Washington Wants War with China Served Hot, Not Cold

by | May 11, 2023

Washington Wants War with China Served Hot, Not Cold

by | May 11, 2023

biden at podium

The ruling class in Washington is planning on using America’s sons and daughters as cannon fodder to wage their long-awaited war against China. President Joe Biden along with the other de facto employees of the military industrial complex, including in Congress, have not made their plans a secret. Contrarily, they are quite happy to brag about basically any escalation they can get.

Hawks in the Pentagon, along with those in the administration and legislative branch—including the key leadership—have been speaking explicitly about the coming war with China for a while now, usually boasting about all they are doing to prepare for, as well as provoke, such a conflict.

This all began in earnest during the Barack Obama administration. War with China, despite the Republican Party’s obsession with the Chinese Communist Party (CCP), is the Progressive Democrats’ project led by—among others—the likes of Obama, Biden, Hillary Clinton, Kurt Campbell, Antony Blinken, Lloyd Austin, and Michelle Flournoy.

In 2011, Obama launched the “pivot to Asia.” The policy has been expanded by each successive administration. Obama’s project for the new American century entails the largest military buildup since the Second World War, shifting hundreds of bases as well as two-thirds of all U.S. Air and Naval forces to the Asia-Pacific region. Washington is encircling China for a future war with Beijing. In the words of Lew Rockwell, “The U.S. seeks to encircle China and make it bow down before the hegemon.”

The new Cold War on China has been heating up for years, but things have taken a turn for the worse under the Biden regime which is significantly more hawkish than both the Obama and Donald Trump administrations.

In January, the top U.S. Marine Corps general in Japan explained to the Financial Times that Washington and Tokyo are “setting the theater,” for war with China. Lt. Gen. James Bierman, commander of the Third Marine Expeditionary Force (III MEF) and of Marine Forces Japan, said Washington is working with its allies in the region to prepare for the coming war with China, much like the U.S. did with its NATO allies following the 2014 U.S. backed coup in Kiev.

“Why have we achieved the level of success we’ve achieved in Ukraine? A big part of that has been because after Russian aggression in 2014 and 2015, we earnestly got after preparing for future conflict: training for the Ukrainians, prepositioning of supplies, identification of sites from which we could operate support, sustain operations,” the general said. He went on to explain this is called “setting the theater. And we are setting the theater in Japan, in the Philippines, in other locations.”

GIVEN DATA =

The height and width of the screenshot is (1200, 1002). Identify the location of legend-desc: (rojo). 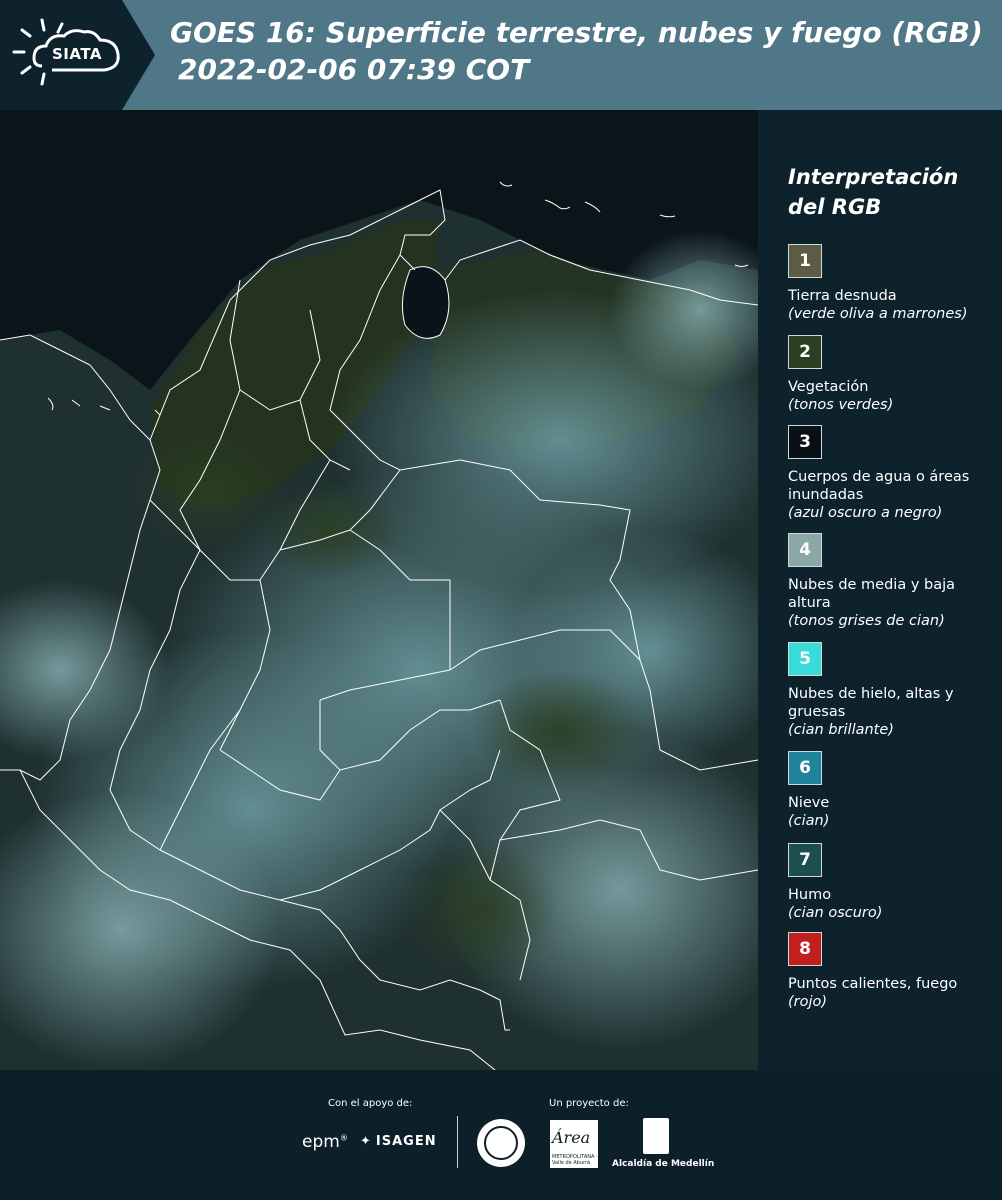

DIRECTIONS =
In the article about Washington and a war with China, in what year did Obama launch the "pivot to Asia"?

RESPONSE =
2011